# [Provided passage]
* begin *
"why speak any more...?
I have decided"
2 Samuel 19:29
Decisions, decisions...
I'm having trouble deciding what I want to share with you today. Should I talk about "pitcher's leg syndrome"?
Or Jim Henson?
Or junior high kids and migraines?
Okay, I'm gonna go with Option C. Those other two will have to wait.
And this isn't a story about junior high kids who have migraines. It's two separate things.
First off, you should know that my husband teaches a weekly Bible study for high school kids. It's through an amazing international organization called Community Bible Study, that my family has been involved with for 15 years. It's an in-depth study that includes homework, small group time to go over the lesson together, and then a lecture (20 minutes or so) covering that week's material.
So almost every week, from September through May, my sweetie reads and researches and writes, to put together an informative, interesting talk for the kids in his charge. He spends several hours, all told, over the course of a week.
* end *
Please transcribe the part of the blog post on deciding what to share that opens with the words containing "Or junior high" and closes with "that week's material.".

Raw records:
* begin *
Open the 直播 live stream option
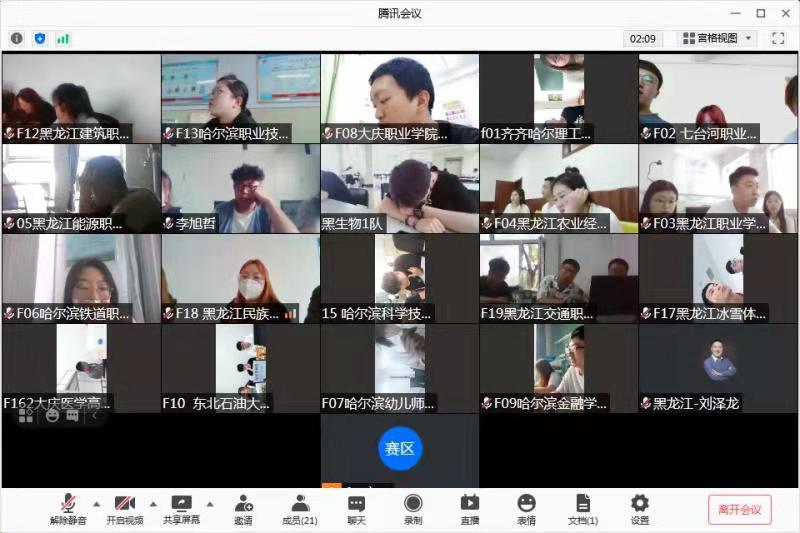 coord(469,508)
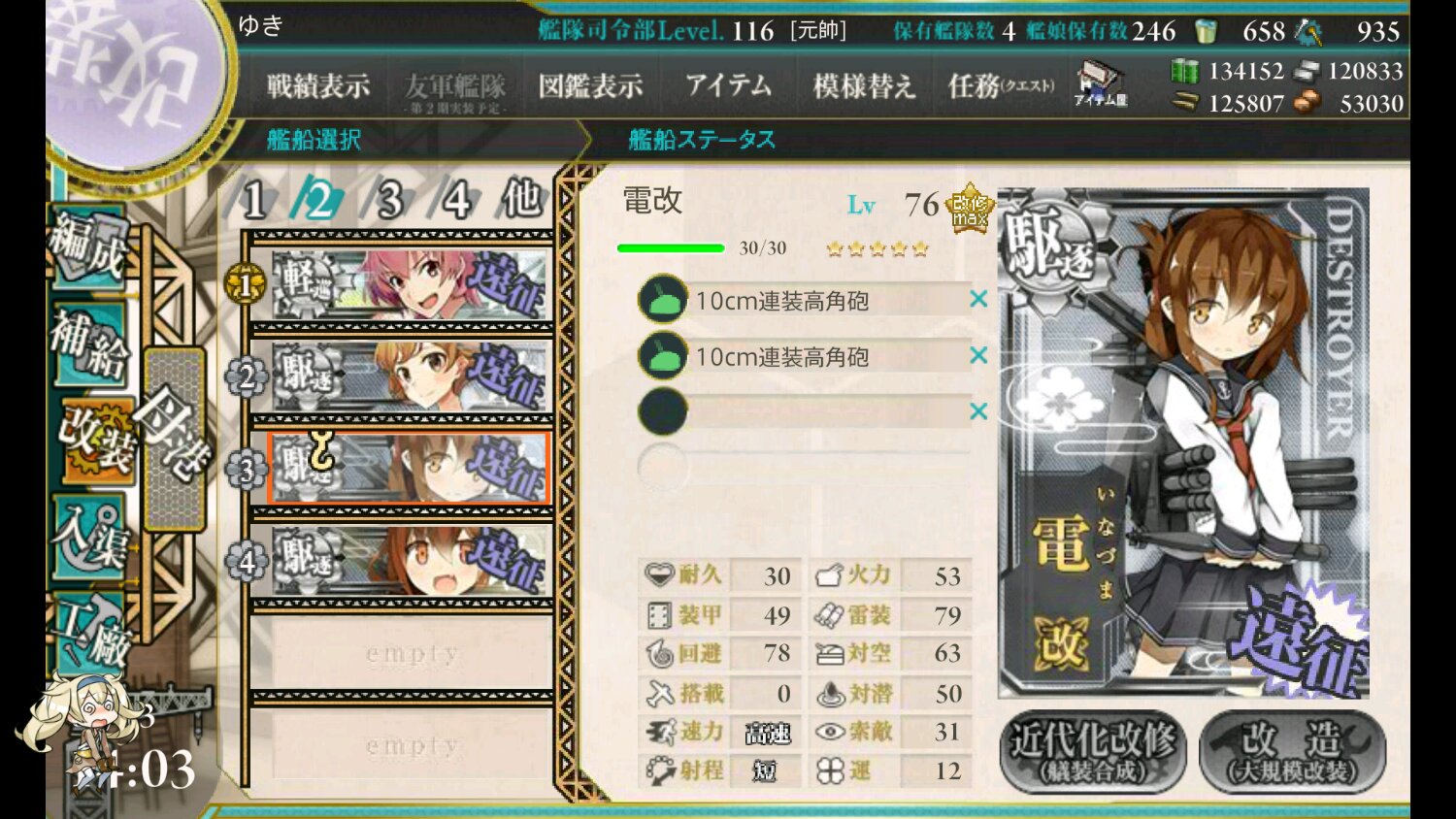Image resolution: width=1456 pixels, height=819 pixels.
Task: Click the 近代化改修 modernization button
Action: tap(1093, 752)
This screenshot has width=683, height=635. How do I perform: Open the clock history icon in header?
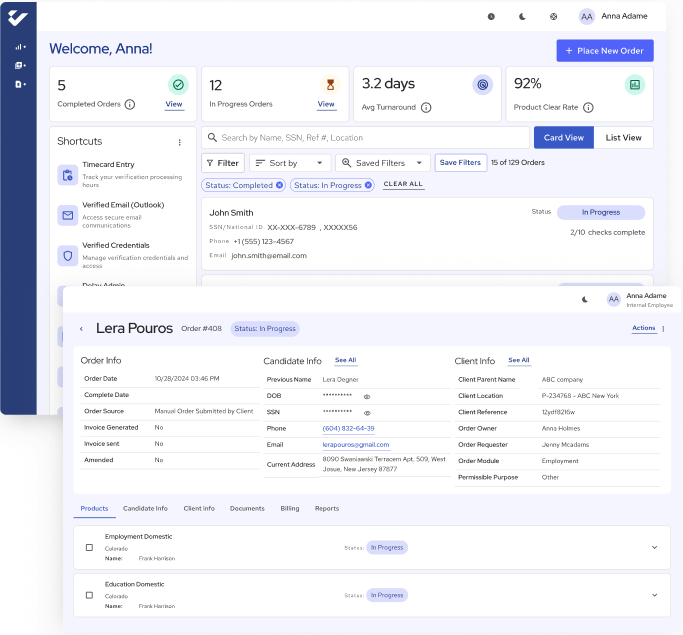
* end *
# [Written response]
Or junior high kids and migraines?
Okay, I'm gonna go with Option C. Those other two will have to wait.
And this isn't a story about junior high kids who have migraines. It's two separate things.
First off, you should know that my husband teaches a weekly Bible study for high school kids. It's through an amazing international organization called Community Bible Study, that my family has been involved with for 15 years. It's an in-depth study that includes homework, small group time to go over the lesson together, and then a lecture (20 minutes or so) covering that week's material.